In their setting of their threshold by my thresholds, and their post by my posts, and the wall between me and them, they have even defiled my holy name by their abominations that they have committed: wherefore I have consumed them in mine anger.
Now let them put away their whoredom, and the carcases of their kings, far from me, and I will dwell in the midst of them for ever.
Thou son of man, shew the house to the house of Israel, that they may be ashamed of their iniquities: and let them measure the pattern.
And if they be ashamed of all that they have done, shew them the form of the house, and the fashion thereof, and the goings out thereof, and the comings in thereof, and all the forms thereof, and all the ordinances thereof, and all the forms thereof, and all the laws thereof: and write it in their sight, that they may keep the whole form thereof, and all the ordinances thereof, and do them.

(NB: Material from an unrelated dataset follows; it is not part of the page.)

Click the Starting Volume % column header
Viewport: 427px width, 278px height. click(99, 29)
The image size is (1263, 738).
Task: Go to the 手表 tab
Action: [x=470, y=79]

This is the law of the house; Upon the top of the mountain the whole limit thereof round about shall be most holy. Behold, this is the law of the house.
And these are the measures of the altar after the cubits: The cubit is a cubit and an hand breadth; even the bottom shall be a cubit, and the breadth a cubit, and the border thereof by the edge thereof round about shall be a span: and this shall be the higher place of the altar.
And from the bottom upon the ground even to the lower settle shall be two cubits, and the breadth one cubit; and from the lesser settle even to the greater settle shall be four cubits, and the breadth one cubit.
So the altar shall be four cubits; and from the altar and upward shall be four horns.
And the altar shall be twelve cubits long, twelve broad, square in the four squares thereof.
And the settle shall be fourteen cubits long and fourteen broad in the four squares thereof; and the border about it shall be half a cubit; and the bottom thereof shall be a cubit about; and his stairs shall look toward the east.
And he said unto me, Son of man, thus saith the Lord GOD; These are the ordinances of the altar in the day when they shall make it, to offer burnt offerings thereon, and to sprinkle blood thereon.
And thou shalt give to the priests the Levites that be of the seed of Zadok, which approach unto me, to minister unto me, saith the Lord GOD, a young bullock for a sin offering.
And thou shalt take of the blood thereof, and put it on the four horns of it, and on the four corners of the settle, and upon the border round about: thus shalt thou cleanse and purge it.
Thou shalt take the bullock also of the sin offering, and he shall burn it in the appointed place of the house, without the sanctuary.
And on the second day thou shalt offer a kid of the goats without blemish for a sin offering; and they shall cleanse the altar, as they did cleanse it with the bullock.
When thou hast made an end of cleansing it, thou shalt offer a young bullock without blemish, and a ram out of the flock without blemish.
And thou shalt offer them before the LORD, and the priests shall cast salt upon them, and they shall offer them up for a burnt offering unto the LORD.
Seven days shalt thou prepare every day a goat for a sin offering: they shall also prepare a young bullock, and a ram out of the flock, without blemish.
Seven days shall they purge the altar and purify it; and they shall consecrate themselves.
And when these days are expired, it shall be, that upon the eighth day, and so forward, the priests shall make your burnt offerings upon the altar, and your peace offerings; and I will accept you, saith the Lord GOD.